The US $1-billion brain mapping program, the BRAIN Initiative stands for Brain Research through Advancing Innovative Neurotechnologies. The program major goal is to advance our understanding of the human brain and to accelerate the development and application of innovative technologies.
Thus, researchers will be able to produce a revolutionary new dynamic picture of the brain that shows how individual cells and complex neural circuits interact in both time and space. This picture will fill major gaps in our current knowledge and provide unprecedented opportunities for exploring exactly how the brain enables the human body to record, process, utilize, store, and retrieve vast quantities of information, all at the speed of thought.
Participants in BRAIN and affiliates of the project include DARPA and IARPA as well as numerous private companies, universities, and other organizations in the United States, Australia, Canada, and Denmark.
The BRAIN Initiative involves seven major sections such as: Cell Type; Circuit Diagrams; Monitor Neural Activity; Interventional Tools; Theory and Data Analysis Tools; Advance Human Neuroscience and Integrated Approaches.
The European €1-billion Human Brain Project is co-funded by the European Union (EU) and is using cutting-edge research infrastructure, aimed to advance our knowledge in the field of neuroscience.
The Human Brain Project (HBP), which started on 1 October 2013 is a large ten-year scientific research project, based on exascale supercomputers, that aims to build a collaborative ICT-based scientific research infrastructure to allow researchers across Europe to advance knowledge in the fields of neuroscience, computing, and brain-related medicine.

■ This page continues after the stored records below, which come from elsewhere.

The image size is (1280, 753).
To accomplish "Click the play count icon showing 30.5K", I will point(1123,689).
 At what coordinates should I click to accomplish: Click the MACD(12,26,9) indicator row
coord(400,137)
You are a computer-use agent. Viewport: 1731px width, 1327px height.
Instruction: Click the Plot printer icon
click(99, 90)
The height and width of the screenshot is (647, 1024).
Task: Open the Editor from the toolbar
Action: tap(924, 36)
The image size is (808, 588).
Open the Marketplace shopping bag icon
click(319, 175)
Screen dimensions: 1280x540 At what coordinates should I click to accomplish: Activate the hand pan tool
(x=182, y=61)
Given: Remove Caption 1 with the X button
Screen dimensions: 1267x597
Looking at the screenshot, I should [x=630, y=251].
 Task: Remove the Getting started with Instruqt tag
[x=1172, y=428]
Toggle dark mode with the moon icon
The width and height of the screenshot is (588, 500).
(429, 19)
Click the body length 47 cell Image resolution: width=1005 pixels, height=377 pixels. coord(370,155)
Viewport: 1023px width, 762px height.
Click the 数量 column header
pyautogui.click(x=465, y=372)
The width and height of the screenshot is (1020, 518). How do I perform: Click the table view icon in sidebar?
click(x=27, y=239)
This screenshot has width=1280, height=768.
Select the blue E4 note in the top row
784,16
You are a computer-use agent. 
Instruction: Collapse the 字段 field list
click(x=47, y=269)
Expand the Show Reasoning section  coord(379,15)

The Human Brain Project (HBP) is the European Commission Future and Emerging Technologies Flagship. The HBP’s research infrastructure is focused on brain research, cognitive neuroscience and brain-inspired computing. The Project includes 116 Partners in 19 countries in Europe and around the world. All these partners drive and manage the Project’s research in neuroscience, computing, and medicine. The HBP counts nine Work Packages: three Science Work Packages, three Infrastructure Work Packages, and three Overarching Activity Work Packages
Fundamental to the HBP approach is to investigate the brain on different spatial and temporal scales (i.e. from the molecular to the large networks underlying higher cognitive processes, and from milliseconds to years). To achieve this goal, the HBP relies on the collaboration of scientists from diverse disciplines, including neuroscience, philosophy and computer science, to take advantage of the loop of experimental data, modelling theories and simulations.
The idea is that empirical results are used to develop theories, which then foster modelling and simulations which result in predictions that are in turn verified by empirical results.
As per the Nature magazine news article, in the US – Europe’s collaboration all of the US BRAIN Initiative‘s government partners will be involved. This includes the US National Institutes of Health (NIH), the National Science Foundation and the Defense Advanced Research Projects Agency.
According to Sean Hill, the neuroscientist who co-directs the HBP’s neuroinformatics team, the US and EU initiatives complement each other – the BRAIN Initiative’s goal is to “create tools for imaging and controlling brain activity”, whereas the HBP is aimed to “create a working computational model of the entire brain”.
Some researchers working on BRAIN and HBP have already begun to coordinate their research informally. The Allen Institute for Brain Research in Seattle, Washington — a BRAIN Initiative partner — has published papers on neural simulations it produced in collaboration with the HBP.
Furthermore, and as stated by Donald Stein, a psychologist at Emory University in Atlanta, Georgia, this international collaboration is “a chance for the US and European efforts to get the most out of their budgets and workforce”. Importantly, he believes that the collaboration will encourage funding agencies to support high-risk research projects.